(Rows of locating words and elements)
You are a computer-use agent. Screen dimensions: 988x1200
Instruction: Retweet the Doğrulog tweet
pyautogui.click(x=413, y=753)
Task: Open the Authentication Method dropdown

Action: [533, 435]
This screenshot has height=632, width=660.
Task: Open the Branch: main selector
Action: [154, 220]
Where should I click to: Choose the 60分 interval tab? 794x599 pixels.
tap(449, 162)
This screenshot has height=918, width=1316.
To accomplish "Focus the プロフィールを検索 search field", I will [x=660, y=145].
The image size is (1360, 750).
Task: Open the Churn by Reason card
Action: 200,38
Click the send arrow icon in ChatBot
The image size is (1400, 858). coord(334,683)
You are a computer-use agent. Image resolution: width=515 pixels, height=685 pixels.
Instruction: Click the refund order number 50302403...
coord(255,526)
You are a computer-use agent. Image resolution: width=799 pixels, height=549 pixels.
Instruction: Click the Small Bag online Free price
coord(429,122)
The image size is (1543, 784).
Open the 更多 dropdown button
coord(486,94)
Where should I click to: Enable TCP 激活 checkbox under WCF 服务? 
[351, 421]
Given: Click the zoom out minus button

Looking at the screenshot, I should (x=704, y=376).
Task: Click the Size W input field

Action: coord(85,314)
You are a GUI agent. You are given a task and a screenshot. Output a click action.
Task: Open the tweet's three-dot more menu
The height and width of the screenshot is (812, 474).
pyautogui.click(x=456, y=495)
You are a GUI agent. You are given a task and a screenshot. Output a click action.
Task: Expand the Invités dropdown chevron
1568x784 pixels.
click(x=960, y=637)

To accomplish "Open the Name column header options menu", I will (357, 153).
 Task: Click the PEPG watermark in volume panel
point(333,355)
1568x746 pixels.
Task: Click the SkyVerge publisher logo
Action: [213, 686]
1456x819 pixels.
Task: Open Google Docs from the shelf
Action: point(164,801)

*Exercise goal*:
Gather each line from the rows above that contains the string "computer", and list those lines.

*Solution to this problem*:
You are a computer-use agent. Screen dimensions: 988x1200
You are a computer-use agent. Image resolution: width=515 pixels, height=685 pixels.
You are a computer-use agent. Image resolution: width=799 pixels, height=549 pixels.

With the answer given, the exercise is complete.